Le tabagisme, outre la dépendance qu’il crée, est responsable de nombreuses maladies tels le cancer et les accidents cardiovasculaires. Ce phénomène, qui compte des milliers d’adeptes dans le monde, a la peau dure au Burkina Faso. Et ce, malgré les efforts du gouvernement et les organisations non-gouvernementales à lutter contre le mal. Cette situation, qui interpelle plus d’un à un changement de comportement, semble résister au temps. L’expérience de Saïdou Ouédraogo, ressortissant de Dapélogo, dans la province de l’Oubritenga, en dit long sur son combat pour la survie.

En 1971, Saïdou Ouédraogo dit ’’Kadhafi’’, était à la fleur de l’âge. Comme pour tout jeune de son époque, la cigarette était pour lui un moyen d’affirmer sa maturité, mais aussi, afficher sa masculinité auprès des jeunes filles. Tout commença par un mégot que lui a filé son oncle, Salif Ouédraogo. Au fil des mois, le jeune Saïdou y prit goût. Il abandonna les restes pour des bâtons de cigarette. Et, à la faveur d’un voyage en Côte d’Ivoire, il va définitivement se mettre dans la peau du "vrai” fumeur. «C’est le 25 août 1971 que je suis arrivé en Côte d’Ivoire ; à l’époque, c’est la cigarette de marque Gitane dont le paquet coûtait 125 F CFA, qui était en vogue», explique-t-il. Avec un salaire mensuel de 2 250 F CFA en tant que saisonnier dans les bananeraies, il n’y vit pas d’inconvénient à s’en procurer.

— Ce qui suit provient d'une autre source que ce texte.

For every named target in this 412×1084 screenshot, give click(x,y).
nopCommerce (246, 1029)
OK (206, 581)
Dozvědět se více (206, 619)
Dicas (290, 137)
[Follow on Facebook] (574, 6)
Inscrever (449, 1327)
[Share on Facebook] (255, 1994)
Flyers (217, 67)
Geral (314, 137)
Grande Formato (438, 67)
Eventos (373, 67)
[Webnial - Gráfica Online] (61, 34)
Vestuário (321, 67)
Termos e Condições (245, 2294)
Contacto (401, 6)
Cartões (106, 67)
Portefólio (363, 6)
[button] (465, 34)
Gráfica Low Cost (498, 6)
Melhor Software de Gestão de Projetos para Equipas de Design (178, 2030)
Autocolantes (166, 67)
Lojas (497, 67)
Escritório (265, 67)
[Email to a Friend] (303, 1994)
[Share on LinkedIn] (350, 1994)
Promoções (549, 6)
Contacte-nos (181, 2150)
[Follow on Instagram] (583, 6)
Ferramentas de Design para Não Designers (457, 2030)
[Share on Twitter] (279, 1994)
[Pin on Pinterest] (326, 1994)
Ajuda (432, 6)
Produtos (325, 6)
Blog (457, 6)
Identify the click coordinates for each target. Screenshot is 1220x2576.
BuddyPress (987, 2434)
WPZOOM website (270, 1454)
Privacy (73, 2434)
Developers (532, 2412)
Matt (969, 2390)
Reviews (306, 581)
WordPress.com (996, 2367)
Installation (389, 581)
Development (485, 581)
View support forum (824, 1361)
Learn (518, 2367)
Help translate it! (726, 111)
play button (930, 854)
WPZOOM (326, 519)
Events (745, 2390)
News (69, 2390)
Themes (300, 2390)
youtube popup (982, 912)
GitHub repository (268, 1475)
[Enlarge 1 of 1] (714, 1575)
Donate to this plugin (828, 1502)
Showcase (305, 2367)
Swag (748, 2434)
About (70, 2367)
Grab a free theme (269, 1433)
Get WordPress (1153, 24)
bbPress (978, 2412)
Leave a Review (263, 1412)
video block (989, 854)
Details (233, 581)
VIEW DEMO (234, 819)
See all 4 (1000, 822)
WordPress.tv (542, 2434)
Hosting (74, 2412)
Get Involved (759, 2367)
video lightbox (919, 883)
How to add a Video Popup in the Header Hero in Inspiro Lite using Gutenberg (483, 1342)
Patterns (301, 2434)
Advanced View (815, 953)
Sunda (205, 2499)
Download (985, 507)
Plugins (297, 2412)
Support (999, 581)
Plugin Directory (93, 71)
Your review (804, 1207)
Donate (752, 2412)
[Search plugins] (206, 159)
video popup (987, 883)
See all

«Je prenais vraiment du plaisir à fumer», confie M. Ouédraogo. Finalement, il devint accro de cette «nourriture» qui devint son pire cauchemar. Après trois ans dans le ’’pays’’ d’Houphouët Boigny, c’est le retour au bercail, avec comme compagne de fortune, la cigarette. Il ne pouvait plus passer une journée avec un paquet sans vider le contenu. Au maximum, il fumait deux paquets par jour «Lorsque j’entamais le matin à 7 heures un paquet, à 13 heures, il me fallait un autre pour le reste de la journée…», se souvient-il. Et ce, jusqu’au jour où il décida de s’en débarrasser à jamais. Car «ce que la cigarette m’a causé comme problème, je suis le seul à pouvoir vous l’expliquer», regrette l’ex-fumeur.

«Le VIH n’est rien face aux effets du tabac»


Cela fait deux ans que Saïdou ne fume plus. Mais il retient que le tabac lui a causé beaucoup d’ennuis, notamment, une maladie pulmonaire qui a entraîné une altération de son état physique. Tous ceux qui le connaissent pensent qu’il a le VIH/SIDA «Je vous assure que le VIH n’est rien face aux effets du tabac», déclare-t-il. Après de multiples examens, son médecin-traitant le conseille d’arrêter de fumer. Mais celui-ci n’a que faire de cette recommandation. Dans son entêtement, il prend pour exemple les "Blancs” et même les médecins qui en raffolent. Et comme le dit un adage, «Qui sème le vent, récolte la tempête». C’est en 2013, qu’il récolta les pots cassés de son obstination.

Tombé gravement malade, il fut transporté d’urgence au centre hospitalier de Ziniaré. Dans l’incapacité de le prendre en charge, le médecin décida de le référer à un centre plus approprié. Destination, Ouagadougou, au Centre hospitalier universitaire Yalgado-Ouédraogo qui l’accueillit. Après plusieurs examens, le mal de M. Ouédraogo n’était toujours pas décelé. C’est au scanner, au centre médical Saint Camille qu’il va enfin découvrir l’origine de son mal. En effet, cette ultime tentative va révéler qu’il a les veines pulmonaires bouchées. Dès cet instant, les conseils du médecin refont surface. Il décida alors de faire lui-même sa propre cure de désintoxication.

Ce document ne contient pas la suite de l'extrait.